Which lines come from the start of the listing through the line holding "Screen dimensions: 1366x768"? Restate exactly those, both included, minus the pictures.

[Opening Material for this exercise section]

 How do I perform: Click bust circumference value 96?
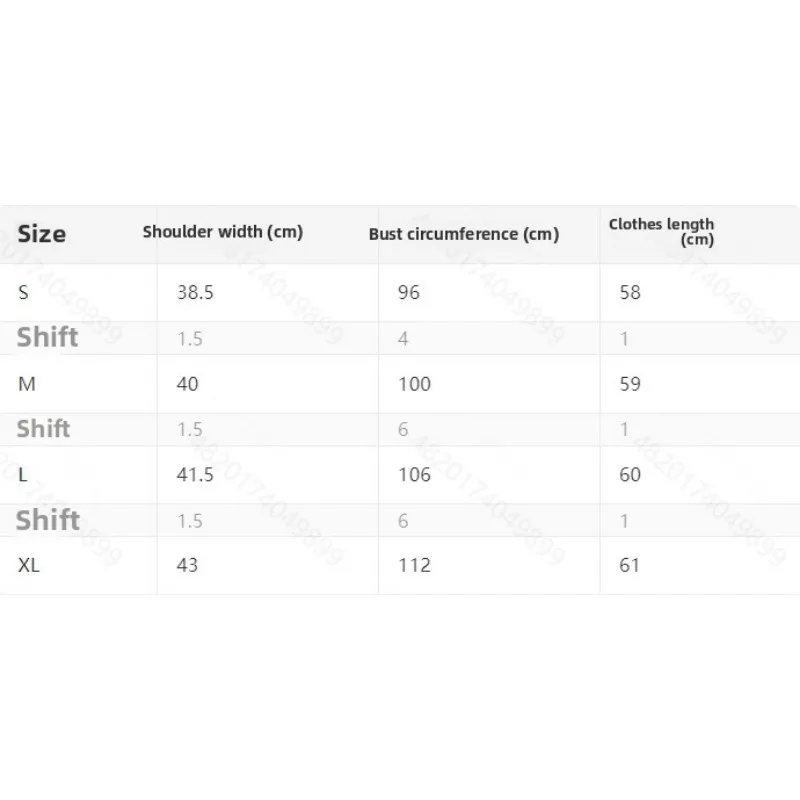click(408, 292)
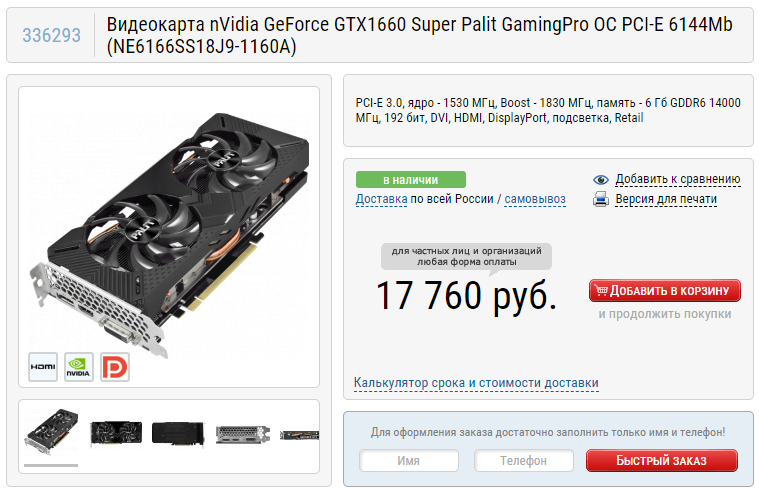The width and height of the screenshot is (759, 497).
Task: Open the Доставка link
Action: [381, 199]
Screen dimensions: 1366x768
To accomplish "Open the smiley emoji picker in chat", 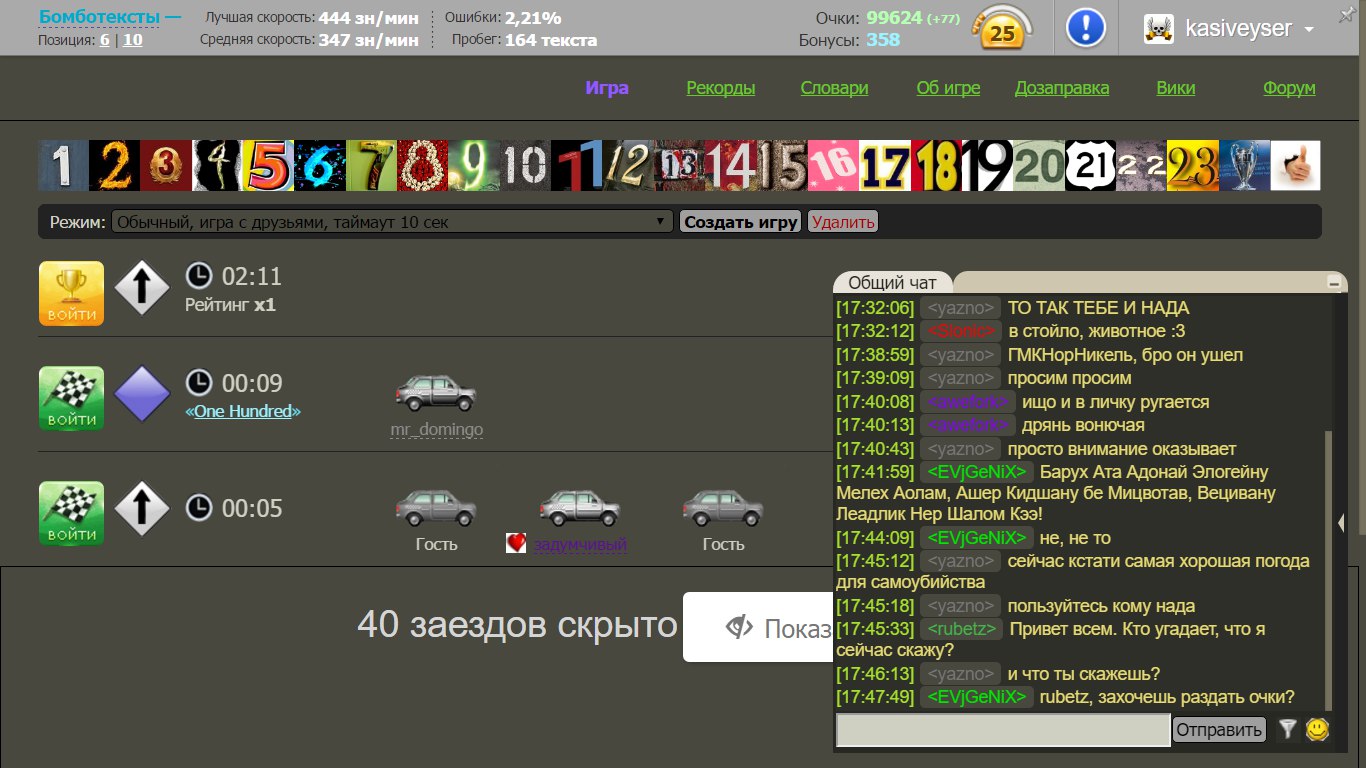I will click(1317, 730).
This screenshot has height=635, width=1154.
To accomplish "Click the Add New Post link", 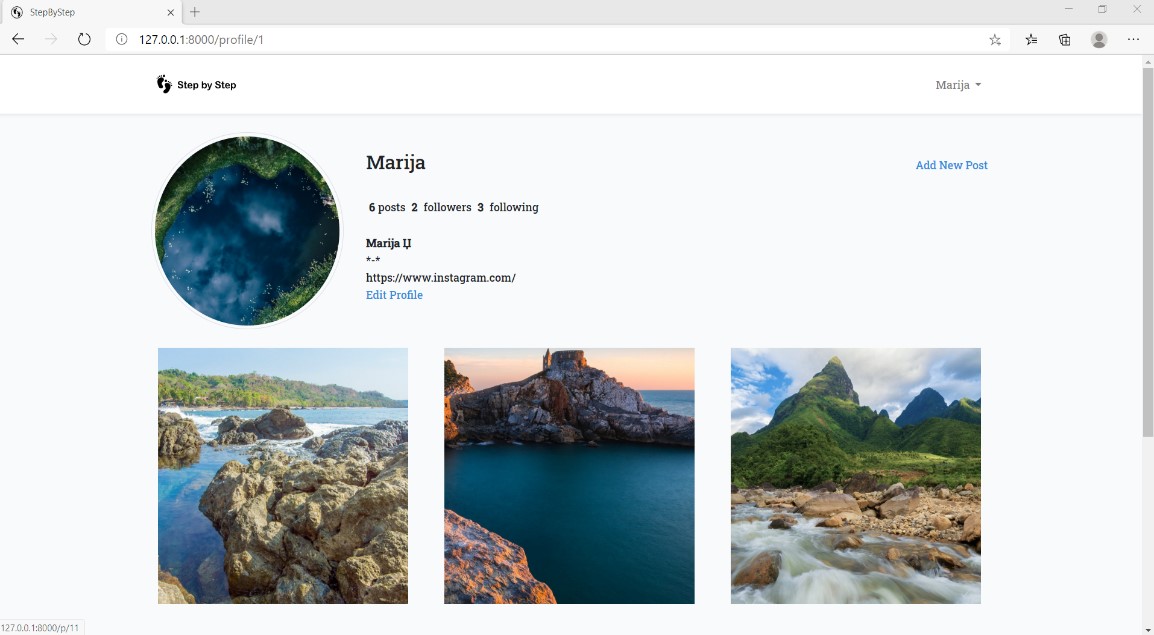I will tap(951, 165).
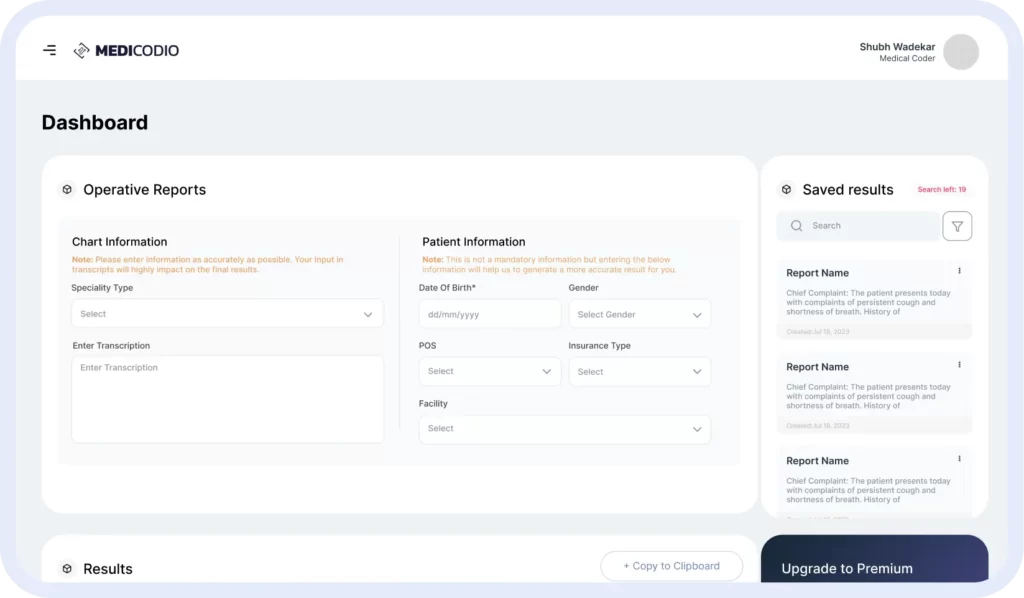Click the Operative Reports cube icon
This screenshot has width=1024, height=598.
click(67, 189)
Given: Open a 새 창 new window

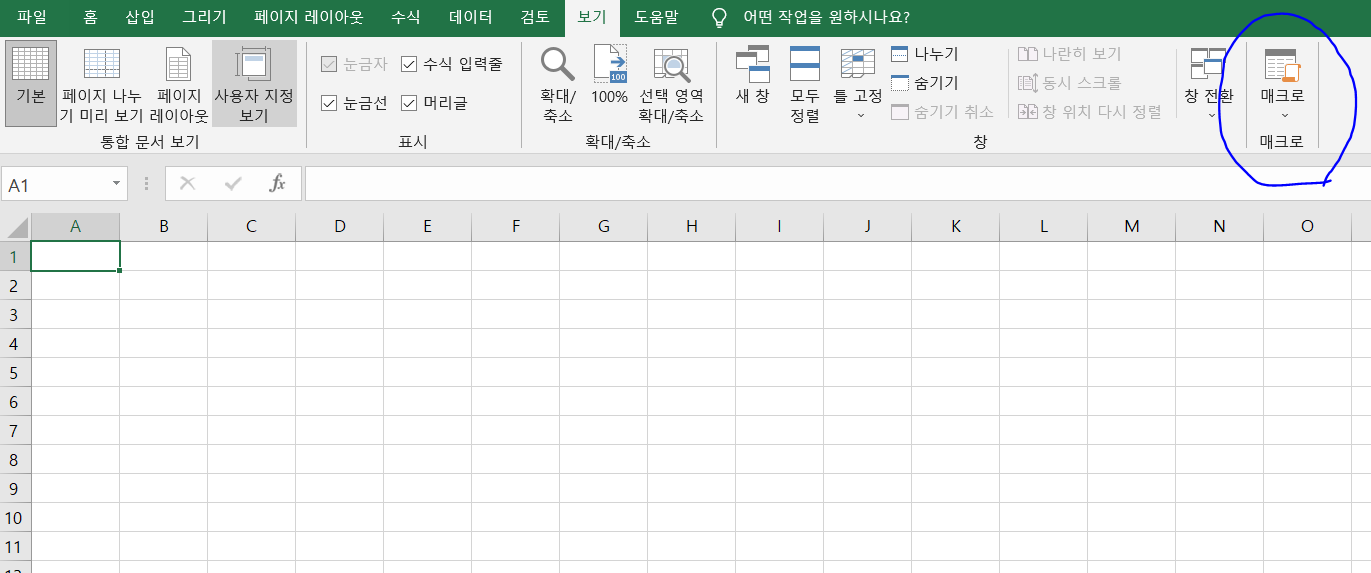Looking at the screenshot, I should point(752,65).
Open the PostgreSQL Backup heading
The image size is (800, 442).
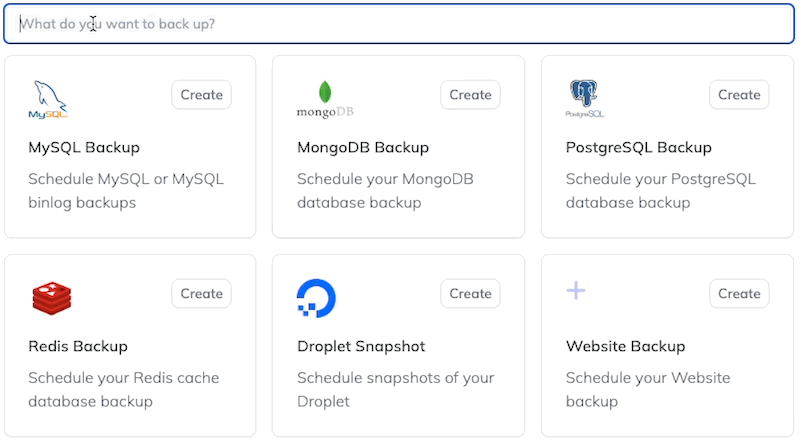coord(639,148)
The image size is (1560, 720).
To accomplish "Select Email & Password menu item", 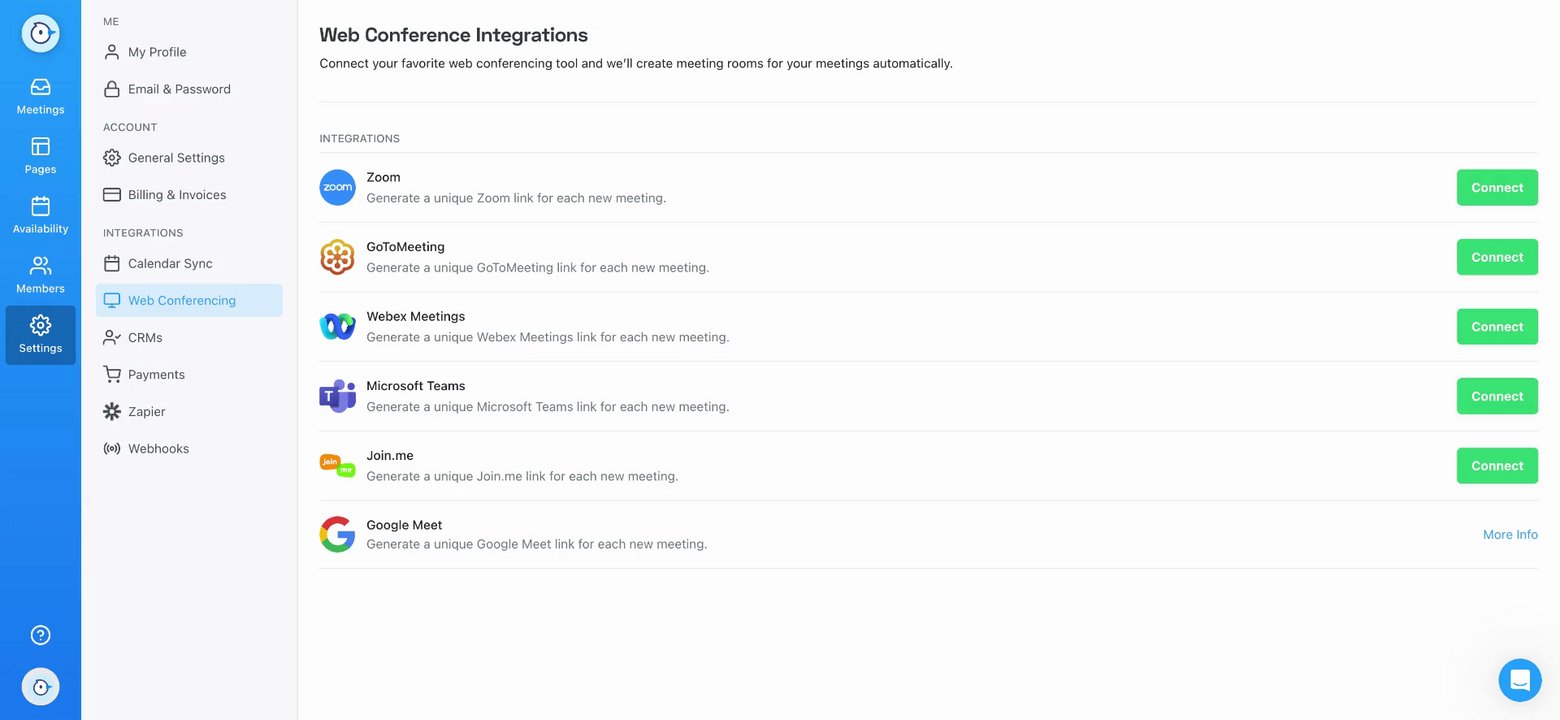I will (179, 89).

[Closing Material for this exercise section]

*Output of the exercise:*
 How do I perform: Click bust circumference value 96?
click(408, 292)
The width and height of the screenshot is (759, 497).
Task: Open the Доставка link
Action: [381, 199]
Screen dimensions: 1366x768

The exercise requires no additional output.